§ **SOURCE TEXT**
**********
A medical oncologist is a doctor who treats cancer with chemotherapy, biological therapies and other drugs. The medical oncologist is usually the person who coordinates the patients’ treatment plan. The medical oncologist has a registrar who makes some medical decisions in his/her absence.
A radiation oncologist is a doctor who prescribes radiation therapy to shrink or eliminate tumours.
The nursing team is made up of clinical nurse managers, clinical nurse specialists and staff nurses. Nurses will support you when going for your surgery, chemotherapy or radiotherapy. Nurses provide bedside care, ongoing assessment, and education and support to patients and their families.
Patients with certain types of cancer may experience difficulties eating or may loose their appetite. The dietician can help patients maintain weight and provide information to ensure a healthy and balanced diet during treatment and afterwards. The dietician may also help patients plan their menu while in hospital.
Patients and their families require practical and psychosocial support before, during and after their treatment. Our social worker is available to assist you and your family with discharge planning and the co-ordination of home care when the time comes that you are ready to be discharged from hospital. Our social worker will also liaise and direct you and your family to community based services and help in dealing with the financial aspect of a cancer diagnosis.
A psychiatrist is a specialist doctor who treats depression and anxiety that commonly occurs during or after a patient has had treatment for a cancer diagnosis. Psychiatrists can prescribe medicines to ease the symptoms of depression and anxiety, some patients may find this beneficial when adjusting to life before or after cancer.
A clinical psychologist is a psychologist who specialises in the assessment, diagnosis, treatment and rehabilitation of persons with mental health concerns, including psychological difficulties related to physical illness. Our clinical psychologist provides a range of assessments, interventions and therapies, such as Cognitive Behavioural Therapy (CBT). These services can help patients, families, and staff by addressing the cognitive, psychological, emotional, and behavioural challenges associated with cancer.
The Occupational Therapist can address issues around self care, home activities, and the use of adaptive equipment or environmental modifications, including relaxation techniques, positioning and pain management strategies to maximise quality of life and participation in tasks important to the patient.
**********
§ **EXERCISE**
Copy out the cancer care team text, beginning at the words "Patients and their families require" and stopping after "or after cancer.", and substitute "medical social worker" for each "social worker". The items after this point are separate from the cancer care team text.

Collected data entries
**********
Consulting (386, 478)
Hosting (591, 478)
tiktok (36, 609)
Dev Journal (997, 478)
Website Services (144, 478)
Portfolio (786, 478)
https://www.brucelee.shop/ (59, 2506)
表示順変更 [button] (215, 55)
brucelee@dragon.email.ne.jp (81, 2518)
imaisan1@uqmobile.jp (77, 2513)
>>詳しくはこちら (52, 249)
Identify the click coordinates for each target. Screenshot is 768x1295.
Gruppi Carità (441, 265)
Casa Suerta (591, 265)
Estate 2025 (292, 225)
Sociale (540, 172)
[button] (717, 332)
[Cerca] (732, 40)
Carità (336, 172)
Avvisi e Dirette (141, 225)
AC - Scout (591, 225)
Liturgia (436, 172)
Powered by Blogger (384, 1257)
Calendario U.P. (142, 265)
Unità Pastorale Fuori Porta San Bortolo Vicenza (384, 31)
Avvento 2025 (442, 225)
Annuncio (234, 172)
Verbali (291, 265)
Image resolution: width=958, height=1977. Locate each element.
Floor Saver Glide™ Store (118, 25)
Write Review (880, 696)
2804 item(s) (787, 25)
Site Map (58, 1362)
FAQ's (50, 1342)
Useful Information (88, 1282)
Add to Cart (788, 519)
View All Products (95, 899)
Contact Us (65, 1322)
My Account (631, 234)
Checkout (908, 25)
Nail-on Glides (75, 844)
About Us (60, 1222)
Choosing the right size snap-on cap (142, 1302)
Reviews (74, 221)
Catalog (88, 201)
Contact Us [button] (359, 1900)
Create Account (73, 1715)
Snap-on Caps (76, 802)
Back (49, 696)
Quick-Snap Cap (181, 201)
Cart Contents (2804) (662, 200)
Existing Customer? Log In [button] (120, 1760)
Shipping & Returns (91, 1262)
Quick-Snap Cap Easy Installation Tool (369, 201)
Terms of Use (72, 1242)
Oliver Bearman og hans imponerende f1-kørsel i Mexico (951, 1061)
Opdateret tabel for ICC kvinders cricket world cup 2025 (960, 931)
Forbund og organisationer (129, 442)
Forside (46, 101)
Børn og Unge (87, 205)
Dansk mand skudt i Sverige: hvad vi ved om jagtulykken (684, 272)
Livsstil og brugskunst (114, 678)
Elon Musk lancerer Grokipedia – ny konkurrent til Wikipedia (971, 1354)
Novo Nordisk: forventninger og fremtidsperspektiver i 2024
**********
§ **EXERCISE RESULT**
Patients and their families require practical and psychosocial support before, during and after their treatment. Our medical social worker is available to assist you and your family with discharge planning and the co-ordination of home care when the time comes that you are ready to be discharged from hospital. Our medical social worker will also liaise and direct you and your family to community based services and help in dealing with the financial aspect of a cancer diagnosis.
A psychiatrist is a specialist doctor who treats depression and anxiety that commonly occurs during or after a patient has had treatment for a cancer diagnosis. Psychiatrists can prescribe medicines to ease the symptoms of depression and anxiety, some patients may find this beneficial when adjusting to life before or after cancer.